Wer Militärschlägen das Wort redet, muss sich rechtfertigen vor denen, die sagen, Krieg sei keine Lösung. Das ist gut so. Barack Obama werden all die Widersprüche seiner Syrien-Politik vorgehalten, zu Recht. Ähnlich nüchtern sollte man die neue Initiative betrachten. Auch Diplomatie ist nicht per se eine Lösung; es hängt davon ab, was sie erreicht. Zwei Jahre lang haben Russland und China alle ernsthaften Verhandlungen blockiert. Moskaus neue Gesprächsbereitschaft ist allein der Interventionsdrohung der USA zu verdanken. Man muss also hoffen, dass Obama das Druckmittel beibehält. Wladimir Putin ist kein Friedensengel. Ihm geht es offenkundig nicht um Frieden, Völkerrecht oder Autorität der UN. Er blockiert den Sicherheitsrat auch jetzt weiter und setzt stattdessen auf bilaterale Gespräche mit den USA. Russland war der Lieferant der syrischen C-Waffen. Da wird also der Bock zum Gärtner gemacht – freilich mit einem praktischen Vorteil. Russland sollte wissen, welche Kampfstoffe Syrien hat und in welchen Mengen.

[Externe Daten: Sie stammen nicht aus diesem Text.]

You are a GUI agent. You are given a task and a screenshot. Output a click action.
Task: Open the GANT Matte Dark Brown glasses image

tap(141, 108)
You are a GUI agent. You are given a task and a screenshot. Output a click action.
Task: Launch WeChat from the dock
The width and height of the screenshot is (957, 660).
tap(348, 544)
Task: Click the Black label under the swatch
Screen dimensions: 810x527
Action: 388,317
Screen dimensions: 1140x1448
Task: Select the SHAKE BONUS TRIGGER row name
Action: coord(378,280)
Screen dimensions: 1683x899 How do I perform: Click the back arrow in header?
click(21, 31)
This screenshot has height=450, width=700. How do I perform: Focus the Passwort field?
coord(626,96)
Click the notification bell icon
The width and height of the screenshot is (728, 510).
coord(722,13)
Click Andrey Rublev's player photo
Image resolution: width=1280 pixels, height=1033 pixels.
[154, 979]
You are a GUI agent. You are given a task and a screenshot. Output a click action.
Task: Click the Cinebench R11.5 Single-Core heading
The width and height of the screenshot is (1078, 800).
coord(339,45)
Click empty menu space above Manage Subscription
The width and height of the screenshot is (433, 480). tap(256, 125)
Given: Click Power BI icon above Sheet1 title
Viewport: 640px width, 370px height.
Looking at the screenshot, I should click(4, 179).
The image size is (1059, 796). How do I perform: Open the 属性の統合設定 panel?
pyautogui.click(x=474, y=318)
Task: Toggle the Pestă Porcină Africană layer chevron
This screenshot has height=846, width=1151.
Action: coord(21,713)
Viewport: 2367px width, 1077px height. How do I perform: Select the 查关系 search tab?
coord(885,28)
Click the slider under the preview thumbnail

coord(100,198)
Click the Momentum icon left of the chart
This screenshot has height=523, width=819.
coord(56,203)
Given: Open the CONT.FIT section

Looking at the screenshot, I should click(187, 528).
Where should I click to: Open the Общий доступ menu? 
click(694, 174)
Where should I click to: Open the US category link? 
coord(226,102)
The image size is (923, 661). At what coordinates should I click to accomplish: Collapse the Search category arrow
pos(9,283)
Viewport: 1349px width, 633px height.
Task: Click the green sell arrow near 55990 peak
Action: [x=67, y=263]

Die C-Waffen kommen unter Kontrolle, das Morden bleibt ungestraft und der Diktator an der Macht – darf man diese Entwicklung, die sich im besten Fall abzeichnet, eine „Lösung“ nennen? In Fällen wie Syrien gibt es keine gute Lösung. Der Preis für die Diplomatie erscheint unmoralisch hoch – die Alternativen indes muten noch schrecklicher an.